--- START ---

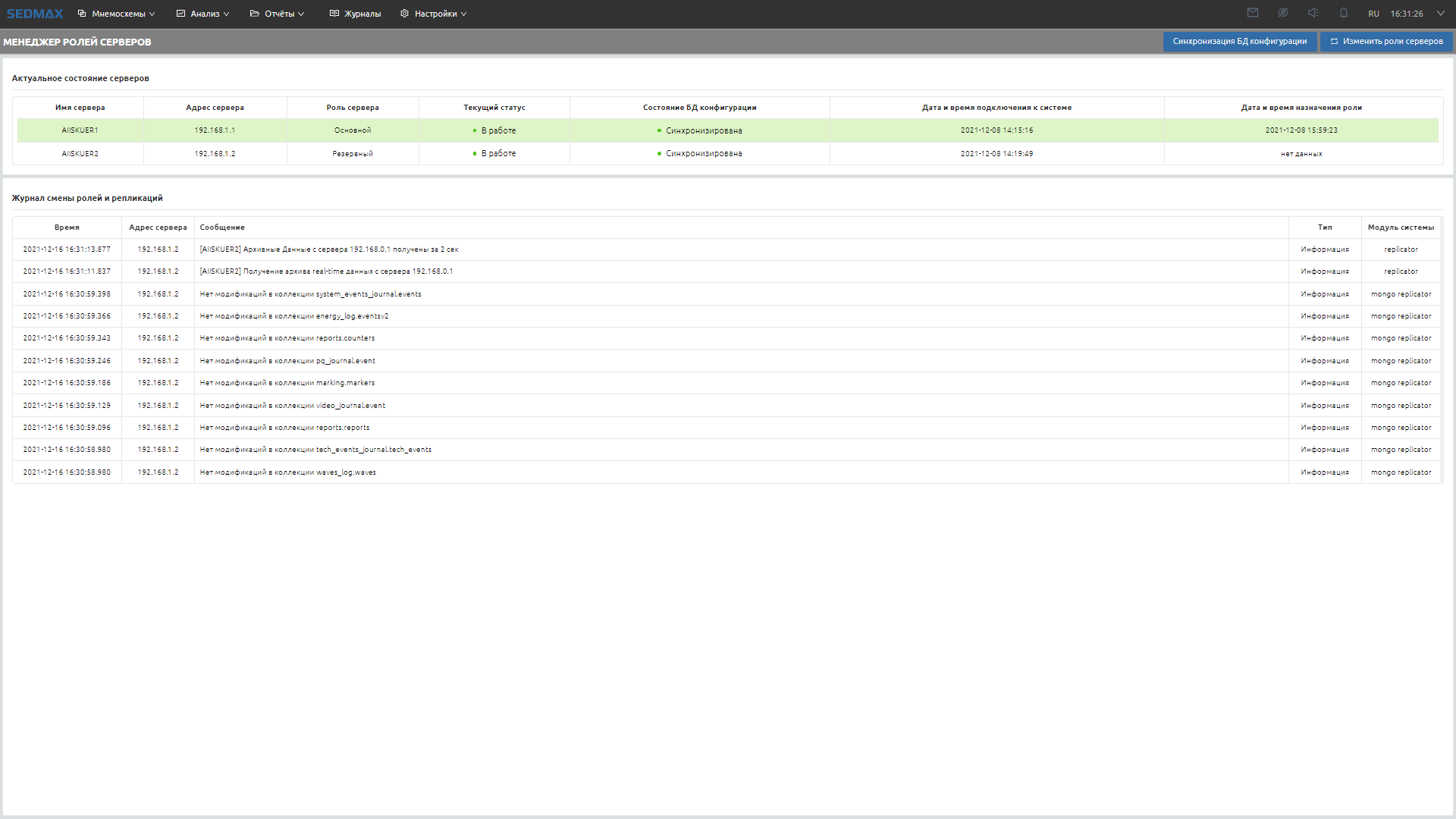Select the AIISKUER2 server row
This screenshot has width=1456, height=819.
(80, 154)
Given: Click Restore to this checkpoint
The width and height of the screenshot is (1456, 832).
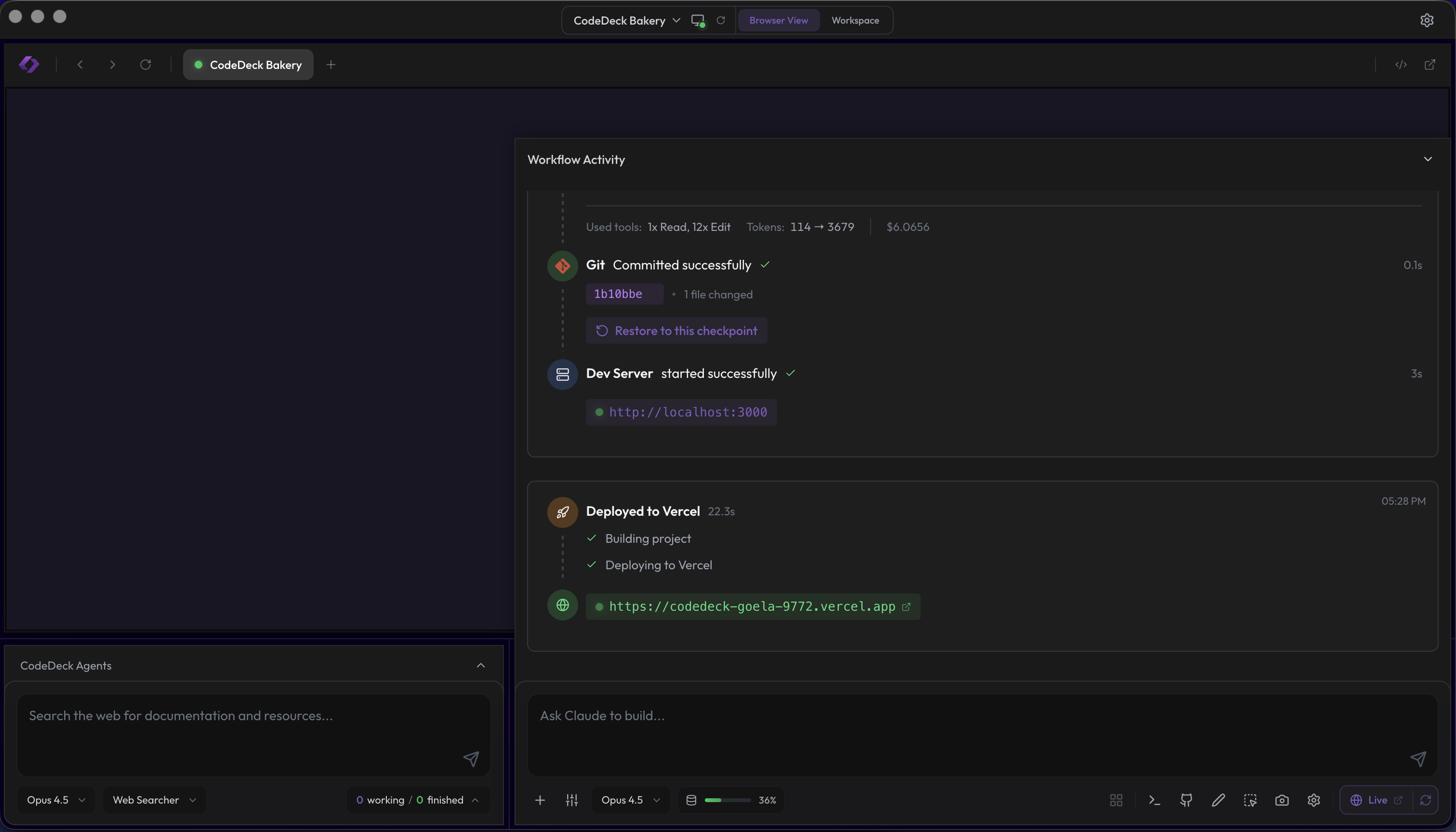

--- END ---

§ **Task brief**:
With the pictures excluded, retype exactly the lines from the one containing "Given: Click Restore to this checkpoint" through the last line of the listing, both ends included.

§ **Task answer**:
Given: Click Restore to this checkpoint
The width and height of the screenshot is (1456, 832).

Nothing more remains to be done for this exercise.